## Exercise aim:
Below are records; output all of them exactly.

··· Exercise inputs ···

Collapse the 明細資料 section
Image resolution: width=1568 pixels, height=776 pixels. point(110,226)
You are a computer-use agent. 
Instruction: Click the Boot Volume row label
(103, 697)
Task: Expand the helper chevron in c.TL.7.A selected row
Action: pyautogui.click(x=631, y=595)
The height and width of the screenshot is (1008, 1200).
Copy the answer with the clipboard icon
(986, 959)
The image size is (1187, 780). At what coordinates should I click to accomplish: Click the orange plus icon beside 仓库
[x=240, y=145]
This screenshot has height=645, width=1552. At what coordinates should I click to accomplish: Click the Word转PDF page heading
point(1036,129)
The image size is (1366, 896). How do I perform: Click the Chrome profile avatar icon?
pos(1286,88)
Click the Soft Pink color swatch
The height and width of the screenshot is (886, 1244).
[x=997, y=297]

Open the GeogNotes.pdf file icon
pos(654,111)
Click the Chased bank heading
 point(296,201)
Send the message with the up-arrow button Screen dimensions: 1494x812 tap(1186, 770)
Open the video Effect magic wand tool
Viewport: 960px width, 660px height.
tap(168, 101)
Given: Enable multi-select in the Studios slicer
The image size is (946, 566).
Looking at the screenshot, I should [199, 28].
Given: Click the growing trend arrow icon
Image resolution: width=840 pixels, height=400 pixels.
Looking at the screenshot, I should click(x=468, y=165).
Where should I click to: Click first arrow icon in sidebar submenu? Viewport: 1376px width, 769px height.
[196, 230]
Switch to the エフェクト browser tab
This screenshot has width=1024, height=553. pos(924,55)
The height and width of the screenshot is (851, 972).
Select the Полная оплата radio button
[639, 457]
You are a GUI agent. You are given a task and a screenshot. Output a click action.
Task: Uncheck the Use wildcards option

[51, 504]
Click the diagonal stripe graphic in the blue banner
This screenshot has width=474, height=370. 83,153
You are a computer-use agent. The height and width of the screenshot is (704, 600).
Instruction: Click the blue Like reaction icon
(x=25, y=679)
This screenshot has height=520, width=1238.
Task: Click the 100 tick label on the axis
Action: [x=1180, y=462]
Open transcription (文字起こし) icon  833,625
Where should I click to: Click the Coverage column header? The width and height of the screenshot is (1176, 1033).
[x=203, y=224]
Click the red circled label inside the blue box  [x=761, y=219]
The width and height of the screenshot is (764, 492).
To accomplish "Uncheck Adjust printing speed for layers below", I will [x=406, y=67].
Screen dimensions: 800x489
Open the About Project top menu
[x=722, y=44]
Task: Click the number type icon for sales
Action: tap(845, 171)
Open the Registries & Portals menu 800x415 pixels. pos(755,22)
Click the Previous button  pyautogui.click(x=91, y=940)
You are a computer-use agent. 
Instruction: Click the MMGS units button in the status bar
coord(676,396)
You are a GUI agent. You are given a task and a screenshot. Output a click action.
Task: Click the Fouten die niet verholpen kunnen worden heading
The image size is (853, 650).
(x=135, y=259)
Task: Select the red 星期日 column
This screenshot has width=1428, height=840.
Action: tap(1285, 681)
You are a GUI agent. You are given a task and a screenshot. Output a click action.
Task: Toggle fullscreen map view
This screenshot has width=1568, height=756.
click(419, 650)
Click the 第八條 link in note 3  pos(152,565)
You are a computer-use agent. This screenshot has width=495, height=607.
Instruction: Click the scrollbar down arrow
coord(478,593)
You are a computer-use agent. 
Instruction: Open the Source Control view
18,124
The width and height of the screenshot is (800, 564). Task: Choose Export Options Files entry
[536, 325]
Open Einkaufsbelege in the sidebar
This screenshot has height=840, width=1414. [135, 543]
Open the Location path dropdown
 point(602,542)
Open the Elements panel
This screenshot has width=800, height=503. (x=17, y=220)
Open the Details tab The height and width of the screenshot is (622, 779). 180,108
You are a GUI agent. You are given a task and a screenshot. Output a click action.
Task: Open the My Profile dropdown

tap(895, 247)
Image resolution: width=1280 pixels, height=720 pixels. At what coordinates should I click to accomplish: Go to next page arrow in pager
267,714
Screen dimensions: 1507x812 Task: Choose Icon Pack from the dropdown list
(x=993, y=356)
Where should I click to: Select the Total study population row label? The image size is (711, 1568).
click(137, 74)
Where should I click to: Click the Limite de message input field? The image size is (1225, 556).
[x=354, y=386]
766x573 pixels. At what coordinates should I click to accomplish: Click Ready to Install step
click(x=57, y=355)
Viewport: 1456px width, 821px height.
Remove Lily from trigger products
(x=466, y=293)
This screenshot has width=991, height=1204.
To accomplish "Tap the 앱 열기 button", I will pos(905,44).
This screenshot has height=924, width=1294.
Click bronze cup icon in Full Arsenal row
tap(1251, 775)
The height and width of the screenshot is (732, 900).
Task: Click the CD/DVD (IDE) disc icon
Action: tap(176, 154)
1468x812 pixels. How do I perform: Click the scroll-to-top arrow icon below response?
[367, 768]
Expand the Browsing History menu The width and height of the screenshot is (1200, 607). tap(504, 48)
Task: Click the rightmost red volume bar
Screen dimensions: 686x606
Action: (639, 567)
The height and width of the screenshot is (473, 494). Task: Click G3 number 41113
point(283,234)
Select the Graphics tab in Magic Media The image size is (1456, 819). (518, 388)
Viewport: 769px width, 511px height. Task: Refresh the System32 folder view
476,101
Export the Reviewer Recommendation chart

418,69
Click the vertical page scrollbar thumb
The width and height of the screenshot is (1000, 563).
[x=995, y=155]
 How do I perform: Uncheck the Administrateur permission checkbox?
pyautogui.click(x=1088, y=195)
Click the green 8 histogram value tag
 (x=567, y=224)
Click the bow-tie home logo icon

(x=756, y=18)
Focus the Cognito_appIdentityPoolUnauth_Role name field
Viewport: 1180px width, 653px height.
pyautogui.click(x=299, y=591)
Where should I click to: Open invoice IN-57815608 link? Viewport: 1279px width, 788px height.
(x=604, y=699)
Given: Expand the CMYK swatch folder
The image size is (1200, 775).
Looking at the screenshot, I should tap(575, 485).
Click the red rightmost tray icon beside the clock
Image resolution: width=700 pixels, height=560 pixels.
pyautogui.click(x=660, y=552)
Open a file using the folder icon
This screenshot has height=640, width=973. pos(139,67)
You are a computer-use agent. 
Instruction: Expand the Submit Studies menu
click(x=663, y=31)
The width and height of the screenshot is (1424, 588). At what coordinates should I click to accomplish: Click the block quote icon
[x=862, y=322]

···

## Task answer:
Collapse the 明細資料 section
Image resolution: width=1568 pixels, height=776 pixels. point(110,226)
You are a computer-use agent. 
Instruction: Click the Boot Volume row label
(103, 697)
Task: Expand the helper chevron in c.TL.7.A selected row
Action: pyautogui.click(x=631, y=595)
The height and width of the screenshot is (1008, 1200).
Copy the answer with the clipboard icon
(986, 959)
The image size is (1187, 780). At what coordinates should I click to accomplish: Click the orange plus icon beside 仓库
[x=240, y=145]
This screenshot has height=645, width=1552. At what coordinates should I click to accomplish: Click the Word转PDF page heading
point(1036,129)
The image size is (1366, 896). How do I perform: Click the Chrome profile avatar icon?
pos(1286,88)
Click the Soft Pink color swatch
The height and width of the screenshot is (886, 1244).
[x=997, y=297]

Open the GeogNotes.pdf file icon
pos(654,111)
Click the Chased bank heading
 point(296,201)
Send the message with the up-arrow button Screen dimensions: 1494x812 tap(1186, 770)
Open the video Effect magic wand tool
Viewport: 960px width, 660px height.
tap(168, 101)
Given: Enable multi-select in the Studios slicer
The image size is (946, 566).
Looking at the screenshot, I should [199, 28].
Given: Click the growing trend arrow icon
Image resolution: width=840 pixels, height=400 pixels.
Looking at the screenshot, I should click(x=468, y=165).
Where should I click to: Click first arrow icon in sidebar submenu? Viewport: 1376px width, 769px height.
[196, 230]
Switch to the エフェクト browser tab
This screenshot has width=1024, height=553. pos(924,55)
The height and width of the screenshot is (851, 972).
Select the Полная оплата radio button
[639, 457]
You are a GUI agent. You are given a task and a screenshot. Output a click action.
Task: Uncheck the Use wildcards option

[51, 504]
Click the diagonal stripe graphic in the blue banner
This screenshot has width=474, height=370. 83,153
You are a computer-use agent. The height and width of the screenshot is (704, 600).
Instruction: Click the blue Like reaction icon
(x=25, y=679)
This screenshot has height=520, width=1238.
Task: Click the 100 tick label on the axis
Action: [x=1180, y=462]
Open transcription (文字起こし) icon  833,625
Where should I click to: Click the Coverage column header? The width and height of the screenshot is (1176, 1033).
[x=203, y=224]
Click the red circled label inside the blue box  [x=761, y=219]
The width and height of the screenshot is (764, 492).
To accomplish "Uncheck Adjust printing speed for layers below", I will [x=406, y=67].
Screen dimensions: 800x489
Open the About Project top menu
[x=722, y=44]
Task: Click the number type icon for sales
Action: tap(845, 171)
Open the Registries & Portals menu 800x415 pixels. pos(755,22)
Click the Previous button  pyautogui.click(x=91, y=940)
You are a computer-use agent. 
Instruction: Click the MMGS units button in the status bar
coord(676,396)
You are a GUI agent. You are given a task and a screenshot. Output a click action.
Task: Click the Fouten die niet verholpen kunnen worden heading
The image size is (853, 650).
(x=135, y=259)
Task: Select the red 星期日 column
This screenshot has width=1428, height=840.
Action: tap(1285, 681)
You are a GUI agent. You are given a task and a screenshot. Output a click action.
Task: Toggle fullscreen map view
This screenshot has width=1568, height=756.
click(419, 650)
Click the 第八條 link in note 3  pos(152,565)
You are a computer-use agent. This screenshot has width=495, height=607.
Instruction: Click the scrollbar down arrow
coord(478,593)
You are a computer-use agent. 
Instruction: Open the Source Control view
18,124
The width and height of the screenshot is (800, 564). Task: Choose Export Options Files entry
[536, 325]
Open Einkaufsbelege in the sidebar
This screenshot has height=840, width=1414. [135, 543]
Open the Location path dropdown
 point(602,542)
Open the Elements panel
This screenshot has width=800, height=503. (x=17, y=220)
Open the Details tab The height and width of the screenshot is (622, 779). 180,108
You are a GUI agent. You are given a task and a screenshot. Output a click action.
Task: Open the My Profile dropdown

tap(895, 247)
Image resolution: width=1280 pixels, height=720 pixels. At what coordinates should I click to accomplish: Go to next page arrow in pager
267,714
Screen dimensions: 1507x812 Task: Choose Icon Pack from the dropdown list
(x=993, y=356)
Where should I click to: Select the Total study population row label? The image size is (711, 1568).
click(137, 74)
Where should I click to: Click the Limite de message input field? The image size is (1225, 556).
[x=354, y=386]
766x573 pixels. At what coordinates should I click to accomplish: Click Ready to Install step
click(x=57, y=355)
Viewport: 1456px width, 821px height.
Remove Lily from trigger products
(x=466, y=293)
This screenshot has width=991, height=1204.
To accomplish "Tap the 앱 열기 button", I will pos(905,44).
This screenshot has height=924, width=1294.
Click bronze cup icon in Full Arsenal row
tap(1251, 775)
The height and width of the screenshot is (732, 900).
Task: Click the CD/DVD (IDE) disc icon
Action: tap(176, 154)
1468x812 pixels. How do I perform: Click the scroll-to-top arrow icon below response?
[367, 768]
Expand the Browsing History menu The width and height of the screenshot is (1200, 607). tap(504, 48)
Task: Click the rightmost red volume bar
Screen dimensions: 686x606
Action: (639, 567)
The height and width of the screenshot is (473, 494). Task: Click G3 number 41113
point(283,234)
Select the Graphics tab in Magic Media The image size is (1456, 819). (518, 388)
Viewport: 769px width, 511px height. Task: Refresh the System32 folder view
476,101
Export the Reviewer Recommendation chart

418,69
Click the vertical page scrollbar thumb
The width and height of the screenshot is (1000, 563).
[x=995, y=155]
 How do I perform: Uncheck the Administrateur permission checkbox?
pyautogui.click(x=1088, y=195)
Click the green 8 histogram value tag
 (x=567, y=224)
Click the bow-tie home logo icon

(x=756, y=18)
Focus the Cognito_appIdentityPoolUnauth_Role name field
Viewport: 1180px width, 653px height.
pyautogui.click(x=299, y=591)
Where should I click to: Open invoice IN-57815608 link? Viewport: 1279px width, 788px height.
(x=604, y=699)
Given: Expand the CMYK swatch folder
The image size is (1200, 775).
Looking at the screenshot, I should tap(575, 485).
Click the red rightmost tray icon beside the clock
Image resolution: width=700 pixels, height=560 pixels.
pyautogui.click(x=660, y=552)
Open a file using the folder icon
This screenshot has height=640, width=973. pos(139,67)
You are a computer-use agent. 
Instruction: Expand the Submit Studies menu
click(x=663, y=31)
The width and height of the screenshot is (1424, 588). At what coordinates should I click to accomplish: Click the block quote icon
[x=862, y=322]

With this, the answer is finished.